Pipeline Optimization

Wed Apr 20 13:11:33 UTC 2022

Le mercredi 20 avril 2022 à 03:38 -0500, Matt Clark a écrit :
> On Tue, Apr 19, 2022 at 9:45 AM Nicolas Dufresne <nicolas at ndufresne.ca> wrote:
> > Le mardi 19 avril 2022 à 01:20 -0500, Matt Clark a écrit :
> > > Thanks for the tip! I was wondering about those, but like I said, bit of a
> > > newbie. Here is my new graph:
> > > debug_session(sans extra converts).png
> > > Seems to be working still which is always a good thing! 
> > > I'm all for more CPU optimizations (it's still spinning up almost 40
> > > threads,
> > 
> > I count 9 streaming threads (thread induced by the pipeline design). 
> > 
> > - 3 threads for the 3 appsrc
> > - 3 leaky queues
> > - 1 compositor
> > - 1 queue before hlssink (miss-placed btw, should be right after the tee)
> > - 1 queue inside hlssink
> > 
> > GIO will of course add couple of more threads, and some stalled thread will
> > appear since all this is using thread pools. But threads that are never
> > woken up
> > are not a problem, it will use a bit (~2M but depends on the OS) of RAM
> > each.
> > Overall, the thread situation does not seems dramatic. If the compositor
> > could
> > be leaky, that would save you 3 threads.
> > 
> 
> 
> Thank you for the explanation! In this case what would the compositor being
> leaky look like in action? Would it basically just drop frames and thus hold
> the same image, or would segments drop out and blink or what? If it will hold
> the image through a leak that's completely fine. I just need it to be
> consistent until the appsrc needs to generate a new frame, which at the moment
> is only the initial frame, but in the future we plan to have animations as
> well as just still frames. Not sure if that changes anything in your mind?
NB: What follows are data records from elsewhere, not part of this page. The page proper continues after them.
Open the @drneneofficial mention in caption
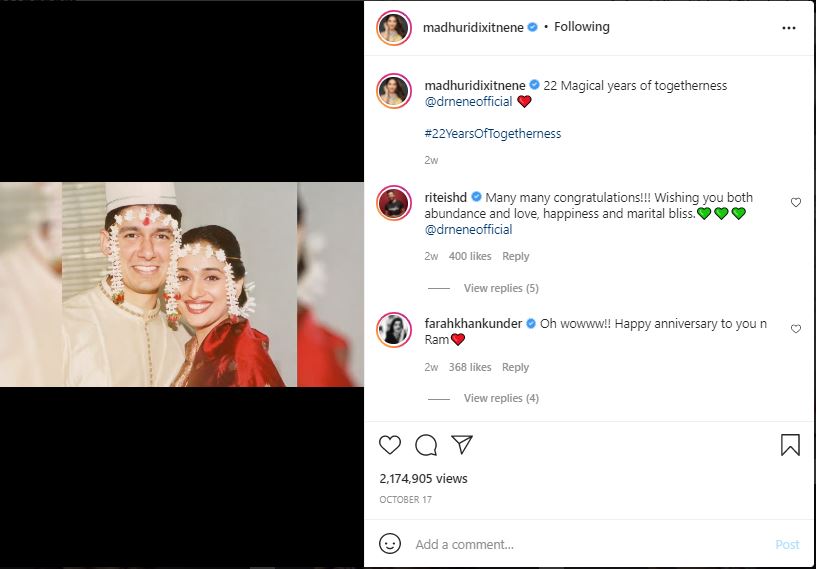The height and width of the screenshot is (569, 816). pos(468,102)
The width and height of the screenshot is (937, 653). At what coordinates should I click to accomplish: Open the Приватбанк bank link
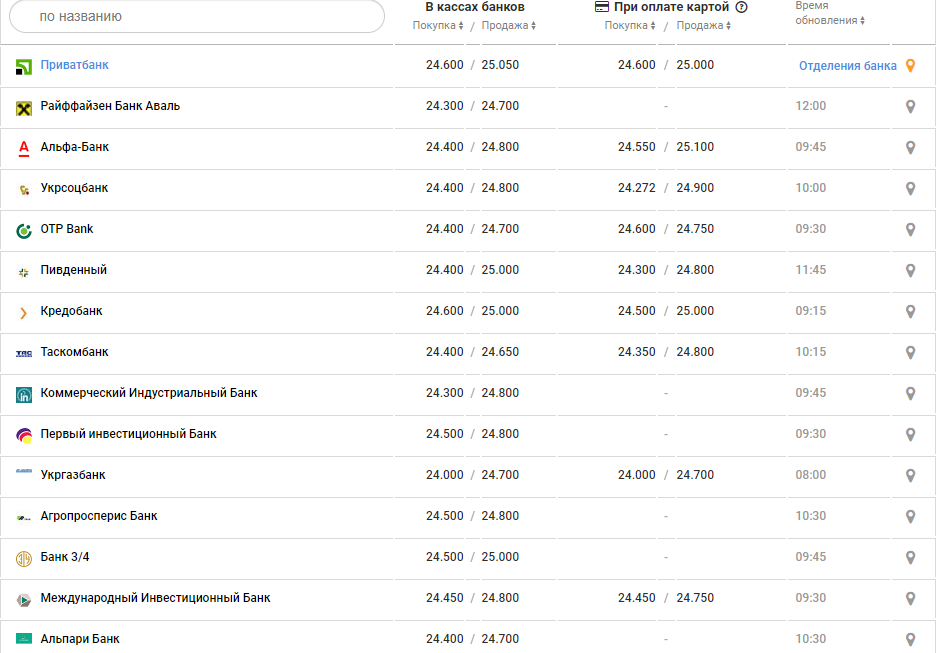74,65
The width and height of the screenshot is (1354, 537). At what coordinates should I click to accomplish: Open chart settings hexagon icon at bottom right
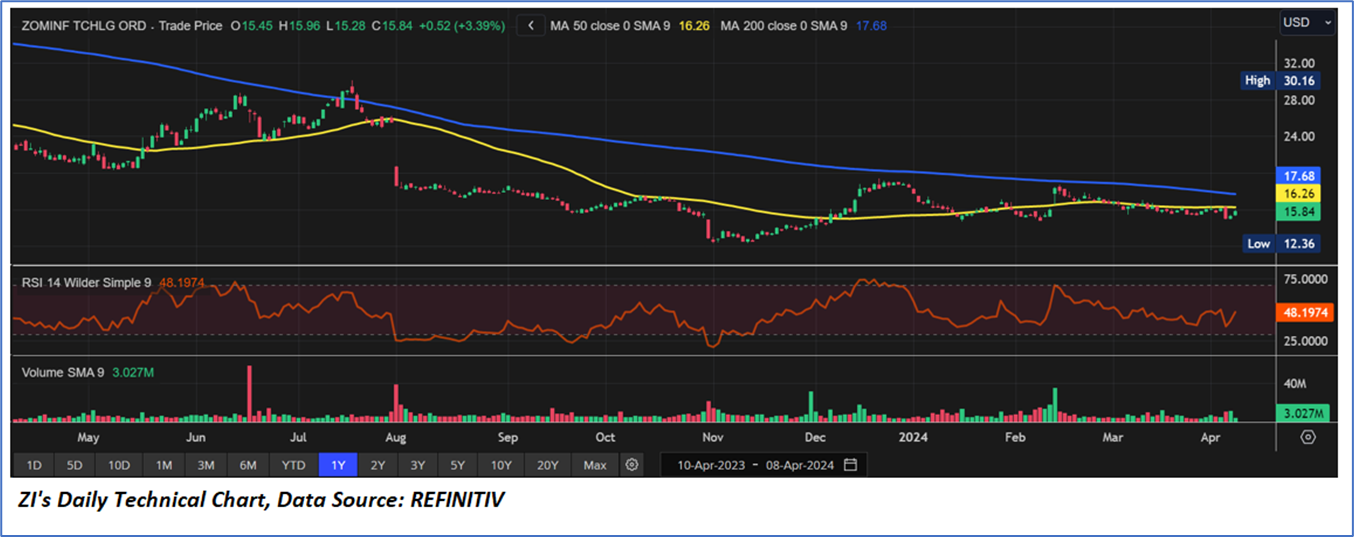point(1308,437)
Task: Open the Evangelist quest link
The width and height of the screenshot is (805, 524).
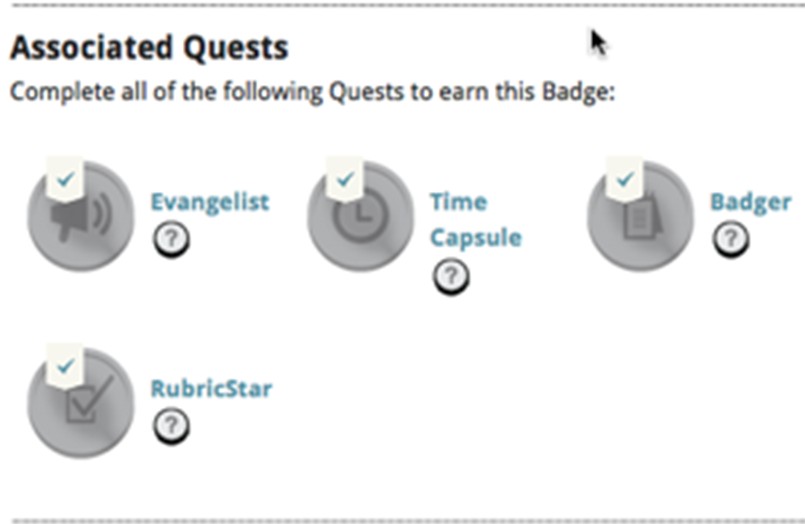Action: click(x=209, y=201)
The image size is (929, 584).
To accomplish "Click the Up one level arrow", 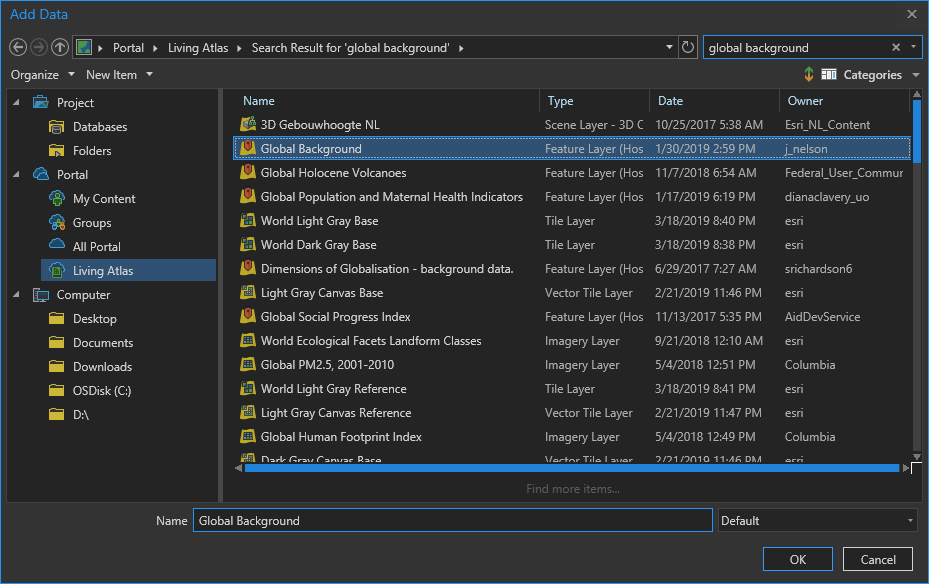I will tap(60, 47).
Compositor is implementing GstAggregator, the sink pads on Aggregator implement
a data queue. It could be extended to support leaky operation similar to what
queue does, which means it supports both upstream and downstream leaky mode.
This would be if too many thread is a bottleneck for you.

>  
> > 
> > Memory wise you can do better for sure. All the queues can be configured
> > with a
> > smaller maximum size, most of them are set to default from what I see. You
> > can
> > also work on your encoder configuration. At the moment, it will gather
> > around 32
> > frames for observation and compression optimization. This likely gives great
> > quality, but might be overkill. Be aware that appsrc also have a internal
> > queue,
> > which capacity can be configured. Configuring queue capacity greatly
> > improves
> > the memory usage.
> > 
> 
> 
> Here is the new graph with how I understand some of your tweaks (please
> correct me if I'm off somewhere!). 
> debug_session (new).png
> Unfortunately, the memory and CPU footprints seem to be the same though, even
> after taking all of the queues to 2 buffers max. I need the final image

Note, appsrc is also a queue, it has some properties like max-buffers/max-bytes
etc, and also have leaky-type fwiw.

> quality to be as crisp as possible so it's easy for people with vision issues
> to read, but don't know enough about the encoder "knobs" to know which would
> be best to tweak for this. I've been reading through the plugin entries for
> the encoder, and the queues and while I feel like I have an ok grasp of the
> queue, I have very little grasp of the encoder so any pointers there would be
> SUPER helpful. 

I'd say read through x264 wiki, and try and see what could be change to keep
good quality but reduce the buffering. There is no single answer to that one,
tweaking an advanced encoder like x264 take patience. You could use simplier
encoder, like openh264 too.

> 
> Thank you so, so much for all the help you are giving! While I'm not where I
> want to be yet, I feel like I'm starting to understand the system much better
> and in the long run that will probably be even more valuable!^^
>  
> > 
> > 
> > 
> > > not sure if that's a lot or normal for this, honestly), but I would also
> > > love
> > > some memory optimizations as well! After those changes each stream is
> > > taking
> > > up about 850M of RAM while running. Again this may be normal for the task,
> > > but
> > > a) seems like a lot to me and b) I have no frame of reference.
> > > Thanks again, Nicolas!
> > > 
> > > On Mon, Apr 18, 2022 at 8:14 AM Nicolas Dufresne <nicolas at ndufresne.ca>
> > > wrote:
> > > > Le dimanche 17 avril 2022 à 03:29 -0500, Matt Clark via gstreamer-devel
> > > > a
> > > > écrit :
> > > > > I've gotten my project mostly to the stable point of working how I
> > > > > expect
> > > > > it,
> > > > > however I can't help but feel that it's nowhere near optimal. I have
> > > > > made
> > > > > it
> > > > > work and now I wish to make it right. Any insight be it pointers or
> > > > > instructions would be appreciated, as this is my first
> > > > > service/application
> > > > > using gstreamer and I'm still very green with it. 
> > > > 
> > > > Just notice from the graph one low hanging fruit. You have 3 color
> > > > conversion
> > > > points, 1 before freeze, one after and one inside compositor. The output
> > > > of
> > > > compositor is I420, you can greatly optimize your pipeline by adding a
> > > > caps
> > > > filter to force conversion before the image freeze. This way, you
> > > > convert
> > > > the
> > > > input to I420 only once. Other similar optimization in relation to the
> > > > usage
> > > > of
> > > > imagefreeze could happen.
> > > > 
> > > > > The basic explanation of the system is that it queries a variable
> > > > > number
> > > > > of
> > > > > web endpoints for dynamically created pngs and then composes those
> > > > > together
> > > > > into an HLS stream that's then used by a single client. 
> > > > > Here is a PNG of the pipeline graph (I'll also attach the raw SVG as
> > > > > well
> > > > > in
> > > > > case you want to dig into it):
> > > > > debug_session.png
> > > > > 
> > > > > TL;DR: Above is my pipeline, please help me make it the best it can
> > > > > be!
> > > > > Thanks to any and all in advance!
> > > > > -Matt
> > > > 
> >